Your goal: Copy all of the material below with "bullet point marker" replaced by "list marker" and everything else unchanged, omitting the pictures.

##########

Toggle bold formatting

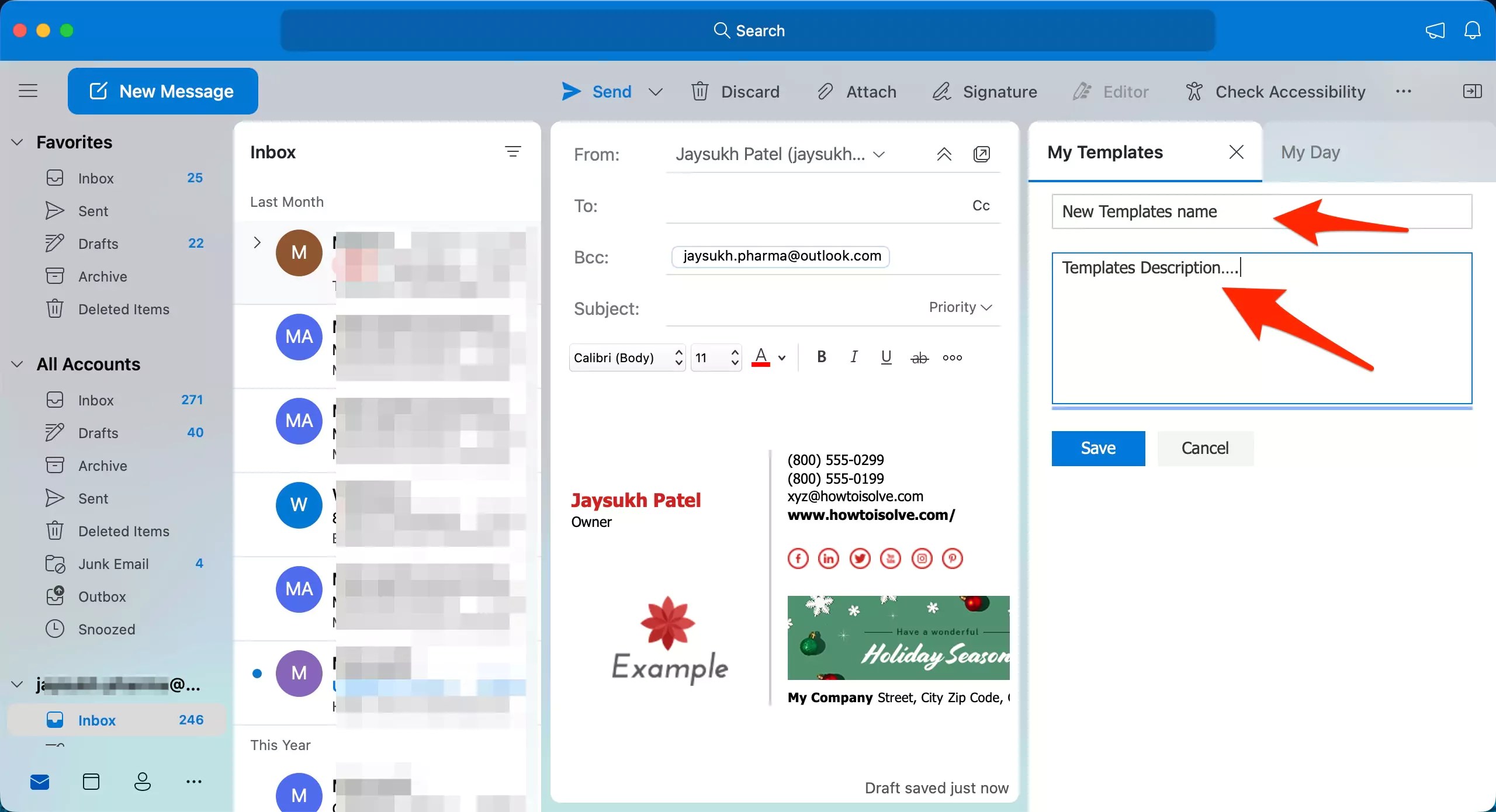coord(821,357)
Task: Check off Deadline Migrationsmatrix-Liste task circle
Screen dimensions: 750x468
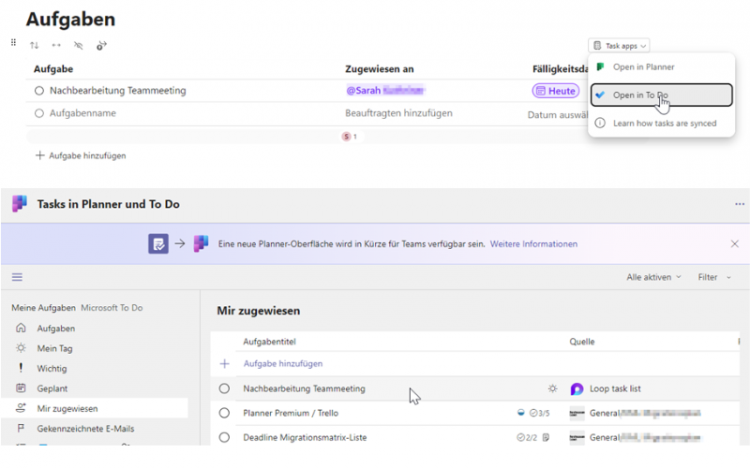Action: [224, 437]
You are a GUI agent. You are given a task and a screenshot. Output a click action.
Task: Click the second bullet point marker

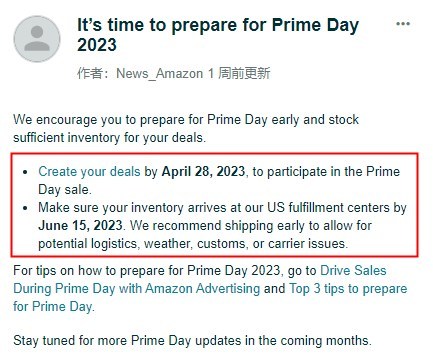pos(25,208)
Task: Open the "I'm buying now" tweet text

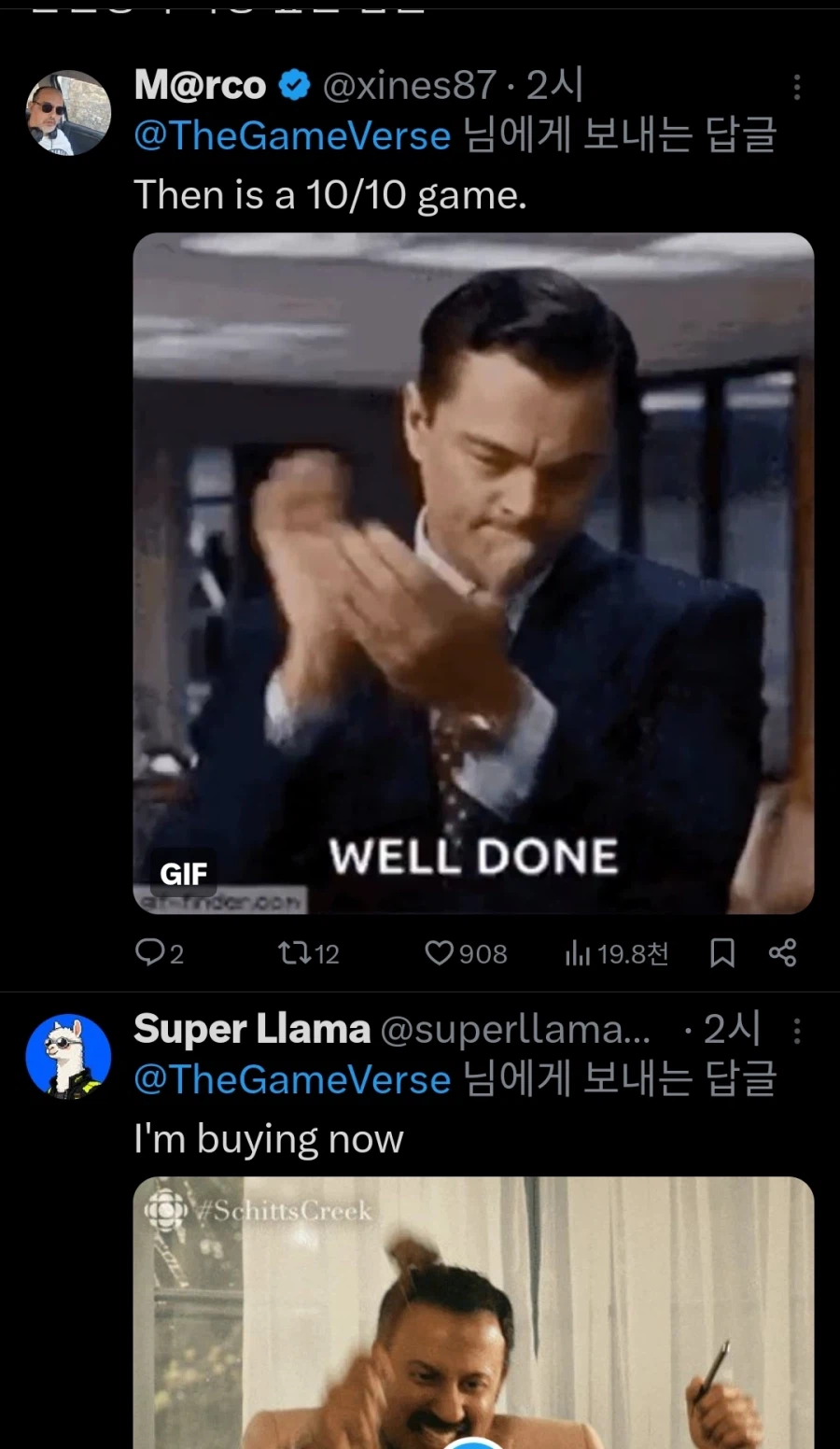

##########

Answer to this task:
Toggle bold formatting

coord(821,357)
Task: Check off Deadline Migrationsmatrix-Liste task circle
Screen dimensions: 750x468
Action: [224, 437]
You are a GUI agent. You are given a task and a screenshot. Output a click action.
Task: Click the second list marker

pos(25,208)
Task: Open the "I'm buying now" tweet text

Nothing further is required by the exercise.